Choosing Plugins Wisely: Protect your WordPress site against hacking through plugins

1. Download plugins only from reputable sources. For free plugins, this means WordPress.org only! Since anyone can create a WordPress plugin, hackers can exploit this vulnerability to hide their own nefarious plugin. The WordPress.org plugin library will only offer plugins that are known to be safe.  Other software sources that offer paid plugins such as CodeCanyon.com are generally safe.  Be sure that the plugin you are purchasing has reviews or ratings.
2. Ensure all your plugins are up to date.
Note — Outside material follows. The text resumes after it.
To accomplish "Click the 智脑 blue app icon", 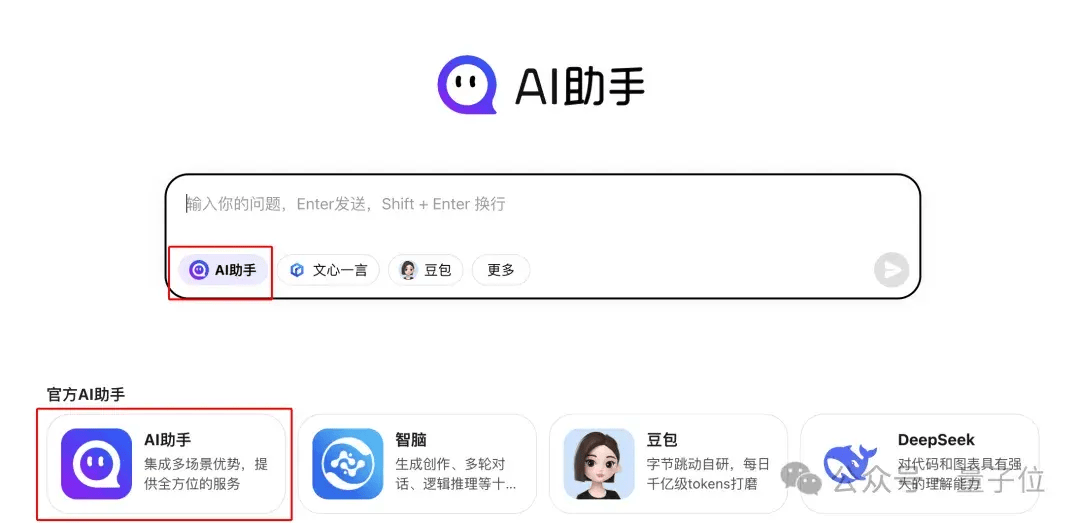I will click(x=347, y=463).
Any time you see the option to update your software, do it!  New version releases often contain security fixes that will protect you from malware, and old, outdated plugins can become gateways for hackers to gain access to your website.
3. Remove any unused plugins.  Unused plugins tend to take up space on your server, slow down your site, and become vulnerable to hacking if they become out of date.
4. Check plugin performance.  We recommend the plugin P3 (Plugin Performance Profiler) that scans your current plugins to determine if any of them are causing system-wide issues such as bandwidth hogging, slowing your site or clashing with system files.  Keeping your site running smoothly has a great impact on your site’s SEO.
Keep these basic rules of thumb in mind while maintaining your website and you should have a healthy site!